26「狼の子ども」

「ヴァンさんヴァンさん」


 小声でタロウが僕の名を呼びながら、開いた窓の隣のガラスを指差しています。


 割れていますね。

 展開から言っても、まさか物盗りでもないでしょう。恐らくはくだんの狼、飛び込んで驚かせて、他の窓まで壊されては堪りません。


 タロウが教会から離れる様に手でサインを送ってきました。

 少し離れてプックルの所まで戻ります。


「まず間違いなく、ター村長の言っていた狼の子供でしょう」

「泥棒の線は無しっすか?」

「僕の家の方ならともかく、この世界であかき神の教会に盗みに入る人は居ませんよ」


 ふーん、そういうもんすか、と言いつつニヤリと笑うタロウ。
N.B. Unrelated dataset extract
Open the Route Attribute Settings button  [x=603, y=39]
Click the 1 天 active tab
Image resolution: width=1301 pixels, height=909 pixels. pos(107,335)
良い考えがある様ですね。


「じゃぁ決まりっす」



 タロウの提案で只今、絶賛マトン祭り中です。


「ウマー! やっぱマトン旨いっすー!」

「美味しいですね。枯渇した魔力も僅かですが回復が感じられます」

『ウメェェェェェェ』


 プックルも一緒になって三人で貪り食べます。


「ほら。ヴァンさん見て見て。そぉっとっすよ」


 開いた窓の所から、恐らく狼のものと思われる鼻が見えていますね。


「あぁー! あとちょっとしかないっす! 俺全部食べちゃおーっと!」


 タロウ、相手は獣ですよ。そんな芝居じみた台詞は伝わらないのでは。


『ま――待つでござる!』


 え? ですか?


『恥を忍んでお頼み申す! それがし、死にそうな程の空腹なのでござる!』


 白い毛の小ぶりな狼が、ズザーっと僕らの前まで飛び込んでの滑り込みです。

 そしてその目の前に、皿に乗せたマトンを差し出すタロウ。


「待て!」


 ビタッと止まる狼の子供。


「まだっす! まだっすよ〜、待てっすよ〜」


 物凄いヨダレです。しかし理性で我慢している様です。何故かプックルも一緒になって硬直していますね。


「良し!」


 タロウの合図と共にガツガツとマトンに喰らいつく狼の子供。


「た〜んと食え。まだまだあるっすよ〜」


 タロウが途端に優しくなりました。躾上手ですね。魔法だけでなく、動物を手懐ける才能もあるのかも知れませんね。


 しばし食べっぷりを眺めて過ごしました。


『馳走になり申した。それがしはロボと申します』


 なんと丁寧な狼でしょう。育ちの良さが伺えますね。

 しかもタロウでなく、僕に向かって言っている様です。せっせせっせと肉を焼いていたのが僕だと分かって言っているんでしょうか。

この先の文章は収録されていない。